▶ **本文**
戦力外報道に「だろうな」。巨人・野上亮磨が語った今季にかける思い

  • 菊地高弘●文 text by Kikuchi Takahiro
  • photo by Sankei Visual

 2020年の晩秋。巨人がオフに戦力外通告を大量に出す予定だと報じられると、誰がその当事者になるのかを予想するネットニュースを何本か目にした。

 こういうものは選手本人の目に触れてしまうものなのだろうか。恐る恐る本人に尋ねてみると、野上亮磨はあっさりとした口調で「ああ、全然見ていましたね」と答えた。

「だろうな、と思っていましたよ」

 野上はシニカルともとれる笑みを浮かべた。ネットニュースで戦力外通告の有力な候補として名前が挙がっていたのは、野上だったのだ。

2年ぶりの一軍登板に向けて順調に調整を続けている巨人・野上亮磨2年ぶりの一軍登板に向けて順調に調整を続けている巨人・野上亮磨 クビになる覚悟はあったかと問うと、野上は「そうですね。していました」と認めた。「憶測で勝手なことを書きやがって」といった、憤りの感情は湧かなかったという。

「自分が結果を出していないだけなので。そういう世界にいるということは、1年目からわかっていた」

 西武に所属していた2017年、11勝を挙げた野上はFAとなり、巨人に移籍した。長い歴史と全国的な人気のある球団に移籍するといっても、「僕はただ野球をやるだけ」と気負いはなかった。

▶ **データ抜粋**
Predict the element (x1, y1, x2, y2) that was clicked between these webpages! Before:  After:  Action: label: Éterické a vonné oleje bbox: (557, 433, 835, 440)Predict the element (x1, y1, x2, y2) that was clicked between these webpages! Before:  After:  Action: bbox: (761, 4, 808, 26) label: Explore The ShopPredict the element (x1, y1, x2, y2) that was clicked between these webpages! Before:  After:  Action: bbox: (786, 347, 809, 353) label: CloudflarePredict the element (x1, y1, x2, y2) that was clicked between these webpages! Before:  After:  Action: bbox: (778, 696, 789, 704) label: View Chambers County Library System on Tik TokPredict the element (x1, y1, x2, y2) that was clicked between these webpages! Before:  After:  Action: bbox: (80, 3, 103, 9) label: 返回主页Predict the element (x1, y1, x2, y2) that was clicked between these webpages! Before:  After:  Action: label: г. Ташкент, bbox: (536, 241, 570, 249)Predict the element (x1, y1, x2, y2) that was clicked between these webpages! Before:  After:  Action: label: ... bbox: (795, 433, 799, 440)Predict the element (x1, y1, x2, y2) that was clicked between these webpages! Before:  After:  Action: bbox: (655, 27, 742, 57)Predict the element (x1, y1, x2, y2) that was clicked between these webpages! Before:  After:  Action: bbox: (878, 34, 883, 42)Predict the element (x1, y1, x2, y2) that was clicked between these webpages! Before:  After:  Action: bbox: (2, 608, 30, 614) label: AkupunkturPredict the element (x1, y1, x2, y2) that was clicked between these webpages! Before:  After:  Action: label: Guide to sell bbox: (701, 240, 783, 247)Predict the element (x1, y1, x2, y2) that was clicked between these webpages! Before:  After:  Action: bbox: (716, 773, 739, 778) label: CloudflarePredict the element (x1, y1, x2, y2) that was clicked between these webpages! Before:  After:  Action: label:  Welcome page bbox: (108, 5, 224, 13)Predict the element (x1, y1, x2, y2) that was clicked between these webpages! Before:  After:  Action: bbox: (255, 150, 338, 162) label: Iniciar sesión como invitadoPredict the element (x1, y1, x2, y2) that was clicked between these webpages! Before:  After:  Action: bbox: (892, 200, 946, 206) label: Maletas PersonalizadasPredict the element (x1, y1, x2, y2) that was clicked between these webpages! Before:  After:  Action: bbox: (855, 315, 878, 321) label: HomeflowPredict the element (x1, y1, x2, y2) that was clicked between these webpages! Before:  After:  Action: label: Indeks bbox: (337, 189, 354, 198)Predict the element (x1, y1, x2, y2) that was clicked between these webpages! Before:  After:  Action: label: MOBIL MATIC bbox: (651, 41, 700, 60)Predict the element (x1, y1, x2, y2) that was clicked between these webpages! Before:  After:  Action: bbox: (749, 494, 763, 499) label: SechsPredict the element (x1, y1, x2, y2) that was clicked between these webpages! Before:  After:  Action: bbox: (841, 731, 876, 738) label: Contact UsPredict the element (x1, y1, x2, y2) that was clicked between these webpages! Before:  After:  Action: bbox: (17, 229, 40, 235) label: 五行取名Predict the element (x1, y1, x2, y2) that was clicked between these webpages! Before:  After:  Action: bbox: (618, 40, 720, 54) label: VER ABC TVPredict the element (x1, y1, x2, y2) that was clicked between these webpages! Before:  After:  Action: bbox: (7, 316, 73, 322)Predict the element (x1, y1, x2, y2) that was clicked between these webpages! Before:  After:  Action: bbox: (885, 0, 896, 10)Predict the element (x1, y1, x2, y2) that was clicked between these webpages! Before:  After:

▶ **課題の指示**
本文の「こういうものは選手本人の目に」から「るだけ」と気負いはなかった。」までを、「西武」を「埼玉西武ライオンズ」に改めて書き直しなさい。 本文だけを手がかりにして取り組みなさい。

▶ **最終解答**
こういうものは選手本人の目に触れてしまうものなのだろうか。恐る恐る本人に尋ねてみると、野上亮磨はあっさりとした口調で「ああ、全然見ていましたね」と答えた。

「だろうな、と思っていましたよ」

 野上はシニカルともとれる笑みを浮かべた。ネットニュースで戦力外通告の有力な候補として名前が挙がっていたのは、野上だったのだ。

2年ぶりの一軍登板に向けて順調に調整を続けている巨人・野上亮磨2年ぶりの一軍登板に向けて順調に調整を続けている巨人・野上亮磨 クビになる覚悟はあったかと問うと、野上は「そうですね。していました」と認めた。「憶測で勝手なことを書きやがって」といった、憤りの感情は湧かなかったという。

「自分が結果を出していないだけなので。そういう世界にいるということは、1年目からわかっていた」

 埼玉西武ライオンズに所属していた2017年、11勝を挙げた野上はFAとなり、巨人に移籍した。長い歴史と全国的な人気のある球団に移籍するといっても、「僕はただ野球をやるだけ」と気負いはなかった。